*Assigned task:*
Whenever the word "will" turns up in a line below, that line should be copied.

============================================================

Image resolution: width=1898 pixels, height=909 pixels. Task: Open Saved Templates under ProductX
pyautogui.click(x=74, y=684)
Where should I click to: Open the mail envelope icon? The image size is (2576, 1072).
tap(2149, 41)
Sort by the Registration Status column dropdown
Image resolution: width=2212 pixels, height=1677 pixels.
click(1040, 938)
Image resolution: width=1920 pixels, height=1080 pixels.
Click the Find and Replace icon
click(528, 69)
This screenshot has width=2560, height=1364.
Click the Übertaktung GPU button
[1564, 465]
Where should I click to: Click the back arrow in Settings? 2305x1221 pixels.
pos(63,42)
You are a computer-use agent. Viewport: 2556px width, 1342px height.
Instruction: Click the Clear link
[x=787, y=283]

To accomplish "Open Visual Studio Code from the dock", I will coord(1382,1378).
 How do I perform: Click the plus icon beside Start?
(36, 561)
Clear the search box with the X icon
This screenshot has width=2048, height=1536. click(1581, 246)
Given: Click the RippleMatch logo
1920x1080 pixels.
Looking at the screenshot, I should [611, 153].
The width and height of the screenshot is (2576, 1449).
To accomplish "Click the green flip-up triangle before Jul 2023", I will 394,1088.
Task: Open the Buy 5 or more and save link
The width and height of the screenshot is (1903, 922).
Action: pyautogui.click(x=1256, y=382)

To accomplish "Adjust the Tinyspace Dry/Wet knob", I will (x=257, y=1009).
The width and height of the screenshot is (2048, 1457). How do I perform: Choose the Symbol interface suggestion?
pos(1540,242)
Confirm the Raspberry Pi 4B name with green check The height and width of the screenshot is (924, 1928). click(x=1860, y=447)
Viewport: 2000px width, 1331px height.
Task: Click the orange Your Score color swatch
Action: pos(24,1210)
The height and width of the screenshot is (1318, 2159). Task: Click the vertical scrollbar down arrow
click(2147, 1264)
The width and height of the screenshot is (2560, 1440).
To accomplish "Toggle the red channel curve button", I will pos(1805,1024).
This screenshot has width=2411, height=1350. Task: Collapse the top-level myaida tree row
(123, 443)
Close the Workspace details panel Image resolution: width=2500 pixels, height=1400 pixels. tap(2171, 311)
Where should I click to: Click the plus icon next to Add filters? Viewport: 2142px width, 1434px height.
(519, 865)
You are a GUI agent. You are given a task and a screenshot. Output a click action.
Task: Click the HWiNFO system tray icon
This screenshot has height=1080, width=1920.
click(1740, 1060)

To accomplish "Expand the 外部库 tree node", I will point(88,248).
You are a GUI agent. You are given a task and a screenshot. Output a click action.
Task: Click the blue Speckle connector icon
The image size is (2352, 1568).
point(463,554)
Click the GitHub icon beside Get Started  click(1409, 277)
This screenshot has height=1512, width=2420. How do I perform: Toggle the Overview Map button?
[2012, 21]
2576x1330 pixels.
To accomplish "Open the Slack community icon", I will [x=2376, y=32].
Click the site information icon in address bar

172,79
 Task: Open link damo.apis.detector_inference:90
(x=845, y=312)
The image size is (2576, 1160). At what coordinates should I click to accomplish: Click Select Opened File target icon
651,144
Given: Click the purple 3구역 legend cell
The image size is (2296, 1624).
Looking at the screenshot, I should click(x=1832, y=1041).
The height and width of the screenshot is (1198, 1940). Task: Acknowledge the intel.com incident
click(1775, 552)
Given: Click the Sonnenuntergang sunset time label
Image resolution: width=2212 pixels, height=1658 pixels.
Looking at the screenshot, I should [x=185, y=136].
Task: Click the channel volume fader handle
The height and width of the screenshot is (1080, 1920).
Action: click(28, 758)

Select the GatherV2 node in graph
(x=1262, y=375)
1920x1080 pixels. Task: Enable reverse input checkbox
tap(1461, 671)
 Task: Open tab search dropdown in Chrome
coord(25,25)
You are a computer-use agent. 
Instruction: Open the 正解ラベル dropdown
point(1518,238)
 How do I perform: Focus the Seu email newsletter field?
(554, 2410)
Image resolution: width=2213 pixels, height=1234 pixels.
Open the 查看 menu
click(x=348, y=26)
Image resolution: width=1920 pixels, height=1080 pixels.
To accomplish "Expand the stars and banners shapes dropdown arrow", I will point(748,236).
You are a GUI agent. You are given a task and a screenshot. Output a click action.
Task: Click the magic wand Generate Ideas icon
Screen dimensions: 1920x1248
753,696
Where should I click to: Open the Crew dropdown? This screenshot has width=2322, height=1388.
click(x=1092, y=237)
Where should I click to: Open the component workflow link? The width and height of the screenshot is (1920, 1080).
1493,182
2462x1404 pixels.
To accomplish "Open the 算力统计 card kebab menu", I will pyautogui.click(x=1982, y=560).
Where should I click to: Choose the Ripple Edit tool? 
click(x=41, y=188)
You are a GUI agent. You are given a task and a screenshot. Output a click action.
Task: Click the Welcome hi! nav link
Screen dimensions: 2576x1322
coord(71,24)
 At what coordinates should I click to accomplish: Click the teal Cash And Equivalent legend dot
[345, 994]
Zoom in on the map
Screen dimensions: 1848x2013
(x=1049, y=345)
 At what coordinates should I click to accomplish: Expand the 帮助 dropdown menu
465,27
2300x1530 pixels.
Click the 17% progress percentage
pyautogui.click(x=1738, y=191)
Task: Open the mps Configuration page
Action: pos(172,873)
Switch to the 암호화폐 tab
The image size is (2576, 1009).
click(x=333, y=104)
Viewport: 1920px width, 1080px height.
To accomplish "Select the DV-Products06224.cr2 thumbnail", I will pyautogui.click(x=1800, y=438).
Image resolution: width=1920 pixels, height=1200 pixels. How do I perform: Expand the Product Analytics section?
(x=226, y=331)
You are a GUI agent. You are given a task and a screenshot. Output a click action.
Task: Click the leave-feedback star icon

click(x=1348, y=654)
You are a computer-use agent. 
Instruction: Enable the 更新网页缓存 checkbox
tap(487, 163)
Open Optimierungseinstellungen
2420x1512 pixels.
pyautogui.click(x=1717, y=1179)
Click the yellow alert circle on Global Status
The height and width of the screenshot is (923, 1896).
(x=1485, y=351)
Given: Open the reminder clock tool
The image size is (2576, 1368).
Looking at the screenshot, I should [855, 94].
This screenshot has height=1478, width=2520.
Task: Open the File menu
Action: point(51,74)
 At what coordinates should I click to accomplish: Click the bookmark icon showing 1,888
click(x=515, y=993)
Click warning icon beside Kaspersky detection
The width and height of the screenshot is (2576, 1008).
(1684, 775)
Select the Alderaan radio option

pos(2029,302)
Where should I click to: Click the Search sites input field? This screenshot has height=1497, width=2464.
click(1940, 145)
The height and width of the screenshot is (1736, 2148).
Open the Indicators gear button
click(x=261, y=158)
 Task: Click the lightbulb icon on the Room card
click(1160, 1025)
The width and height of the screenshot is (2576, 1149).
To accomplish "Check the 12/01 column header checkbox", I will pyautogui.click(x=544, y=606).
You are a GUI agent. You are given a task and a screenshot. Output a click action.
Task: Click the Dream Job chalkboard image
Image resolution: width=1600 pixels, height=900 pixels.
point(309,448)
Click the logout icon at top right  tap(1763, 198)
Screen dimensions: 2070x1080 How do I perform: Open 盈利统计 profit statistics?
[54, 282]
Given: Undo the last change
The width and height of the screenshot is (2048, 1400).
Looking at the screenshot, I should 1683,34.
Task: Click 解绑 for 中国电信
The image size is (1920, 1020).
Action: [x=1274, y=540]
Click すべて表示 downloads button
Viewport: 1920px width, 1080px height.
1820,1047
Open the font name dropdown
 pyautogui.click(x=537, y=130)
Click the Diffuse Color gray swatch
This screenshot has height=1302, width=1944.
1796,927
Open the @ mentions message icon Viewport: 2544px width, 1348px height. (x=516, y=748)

============================================================

*Result:*
To accomplish "Open Visual Studio Code from the dock", I will coord(1382,1378).
To accomplish "Click the green flip-up triangle before Jul 2023", I will 394,1088.
To accomplish "Adjust the Tinyspace Dry/Wet knob", I will (x=257, y=1009).
To accomplish "Toggle the red channel curve button", I will pos(1805,1024).
To accomplish "Expand the 外部库 tree node", I will point(88,248).
To accomplish "Open the Slack community icon", I will [x=2376, y=32].
To accomplish "Expand the stars and banners shapes dropdown arrow", I will point(748,236).
To accomplish "Open the 算力统计 card kebab menu", I will pyautogui.click(x=1982, y=560).
To accomplish "Select the DV-Products06224.cr2 thumbnail", I will pyautogui.click(x=1800, y=438).
To accomplish "Check the 12/01 column header checkbox", I will pyautogui.click(x=544, y=606).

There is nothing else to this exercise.